Photography and text: Henk Bothof
The Suri is a people that lives in the southwest of Ethiopia, far away from the modern world. During the annual traditional stick fights, also called the Donga, the naturally peace-loving Suri men show a very competitive side to gain prestige within the tribe.
The fights take place after the harvest around the end of July/August. During these fights, referees are present to ensure that the rules are observed. The Suri stick fighters paint their faces and bodies to impress the women. They also wear elbow, hand, leg and head protectors against injuries, made of cotton. The fighting stick has a cut-out phallus symbol on the point that symbolizes masculinity and fertility. It is possible that both warriors are injured, but killing each other is strictly forbidden.
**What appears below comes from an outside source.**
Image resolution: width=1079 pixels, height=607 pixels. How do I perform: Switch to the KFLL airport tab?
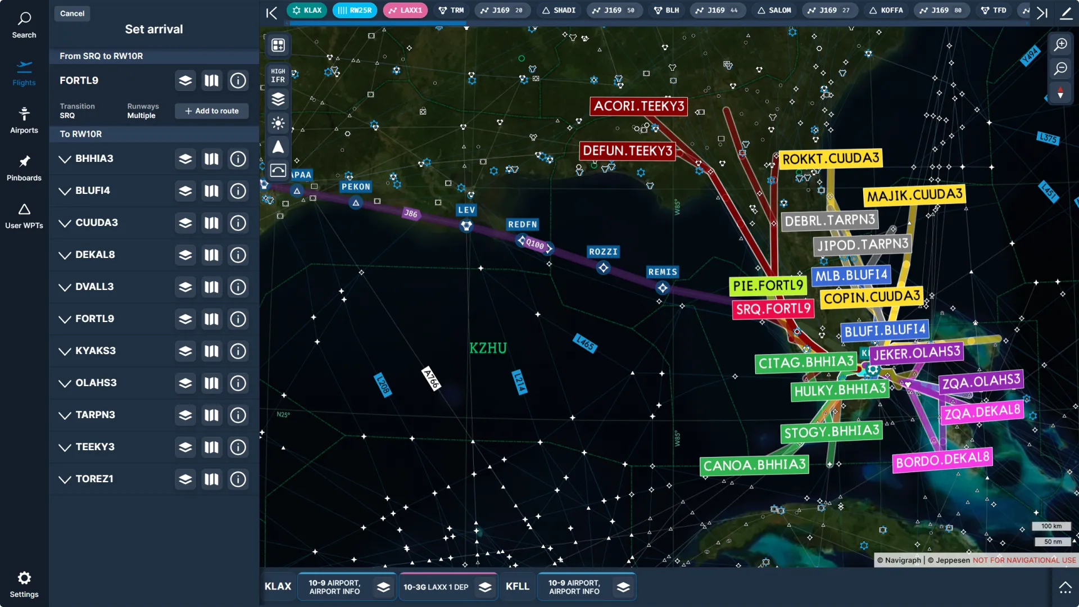click(x=517, y=586)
The Suri is a proud people who live in the southwest of Ethiopia, far away from and unaffected by modern, contemporary civilisation. They honor centuries-old traditions, such as the annual Donga. During the annual traditional stick fights, also called the Donga, the naturally peace-loving Suri men show a very competitive side to gain prestige within the tribe. The aim is for young men to duel with stick fights in order to show their strength and masculinity and to gain respect from their family and the community. And of course they conquer the hearts of young girls before marriage. The groups sometimes consist of hundreds of men, coming from different villages. They use their best warriors and approach the battlefield in a large clearing. They do this while singing and try to impress their opponents.
The duel winners continue to fight each other until one last victor remains. Losers are expected to accept their defeat gracefully and withdraw from the field. The last victor is carried on a platform with poles and taken to a group of unmarried young girls, one of whom will choose him as her future husband.